How to Dig for Book Data Treasure

To me, surest indicator of an impending doom for book publishing is hearing a publisher cite the advertising of Attributor, an anti-piracy solutions company, as if it were science. It's not the attitude towards piracy that bothers me, that's entirely sensible. It's the implied devaluation of honest data that depresses me.

There's hope though. I've gotten to know quite a number of people throughout the reading ecosystem with whom I can use the word "data" as high praise, roughly equivalent to the word "gold". If you're reading this, chances are you're a member of this secret society, and what follows is a sketch of a treasure map.

In a recent post, I promised to suggest ways that we might measure the effects of library ebook lending on book sales. If you think about it, there are many parallels between attempting such a measurement and previous studies that have tried to measure the effect of ebook piracy on book sales. Unfortunately, the only objective study I know of was a small study done by Brian O'Leary, and the effects observed in that study were small and in a direction counter to popular narratives (and thus rarely noted in the sort of presentations that cite Attributor advertising).

In that study, O'Leary looked for time-domain correlations between sales figures for books from two publishers and the appearance of the same books on BitTorrent. A similar study focused on library Lending could be much more compelling, because library circulation data is a much more direct measure of distribution than any sort of torrent tracking, and librarians are much better than pirates at sharing data.

With the cooperation of booksellers, library circulation and holdings could be compared and correlated to store-by-store sales. For example, you could look at a book that's held in a significant fraction of libraries and look for correlations (positive AND negative) between areas where a library is circulating the book and stores where the book is selling. You've have to remove regional and demographic variance, of course, but with enough data, almost anything is possible.

With the cooperation of a large publisher, rigorous experiments could be done. Scientific experiments derive rigor from the use of controls. To prove that lending influences sales, it's not enough to do lending and look for sales. A rigorous experiment would have both a trial where books are lent and an identical trial where the same books are not lent.

One way to control a lending experiment would be to make a random selection of a publisher's catalog available for lending. Imagine if Penguin had worked with the library community on an experimental withholding of a random part of its catalog from Overdrive. The sales could be analyzed for patterns and trends.

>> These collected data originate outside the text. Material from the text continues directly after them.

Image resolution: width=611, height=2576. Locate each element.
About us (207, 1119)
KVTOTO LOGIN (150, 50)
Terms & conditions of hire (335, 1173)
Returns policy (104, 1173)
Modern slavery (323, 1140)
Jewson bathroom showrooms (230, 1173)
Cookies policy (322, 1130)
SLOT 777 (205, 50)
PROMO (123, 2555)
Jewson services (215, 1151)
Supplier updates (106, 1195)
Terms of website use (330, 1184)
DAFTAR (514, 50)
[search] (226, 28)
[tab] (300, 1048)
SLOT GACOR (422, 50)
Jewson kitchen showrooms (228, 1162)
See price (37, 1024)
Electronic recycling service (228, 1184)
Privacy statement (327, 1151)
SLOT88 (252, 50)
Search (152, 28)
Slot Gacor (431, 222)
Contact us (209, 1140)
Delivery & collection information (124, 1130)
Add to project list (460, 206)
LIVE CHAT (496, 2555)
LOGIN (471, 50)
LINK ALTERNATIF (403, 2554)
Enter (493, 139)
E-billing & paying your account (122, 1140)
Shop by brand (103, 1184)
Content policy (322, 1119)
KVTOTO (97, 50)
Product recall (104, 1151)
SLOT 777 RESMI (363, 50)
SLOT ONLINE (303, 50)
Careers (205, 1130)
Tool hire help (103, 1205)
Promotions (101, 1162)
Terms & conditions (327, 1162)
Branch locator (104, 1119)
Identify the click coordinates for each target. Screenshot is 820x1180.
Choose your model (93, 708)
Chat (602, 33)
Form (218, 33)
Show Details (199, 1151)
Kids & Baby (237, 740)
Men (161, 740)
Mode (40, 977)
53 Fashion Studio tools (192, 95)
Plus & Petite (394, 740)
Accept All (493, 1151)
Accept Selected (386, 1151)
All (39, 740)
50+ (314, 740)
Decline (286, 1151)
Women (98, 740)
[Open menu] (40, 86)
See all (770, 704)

It's important that data analysis of this sort be done objectively by researchers with integrity. In any large collection of data, it's possible to focus on data which supports one narrative over another. If lending-sales studies were done, my guess is that some types of books would show correlations very different from others.

I've used the word "cooperation" several times already. I'm not so naïve as to think that data sharing will materialize out of thin air. Perhaps the sort of eco-system wide organization envisaged by the same Brian O'Leary could be the vehicle to make data treasure digging possible. Opportunity in Abundance for the win!

  1. Building cooperation between libraries, publishers and distributors... Sounds like a goal for the ALA OITP E-book Task Force.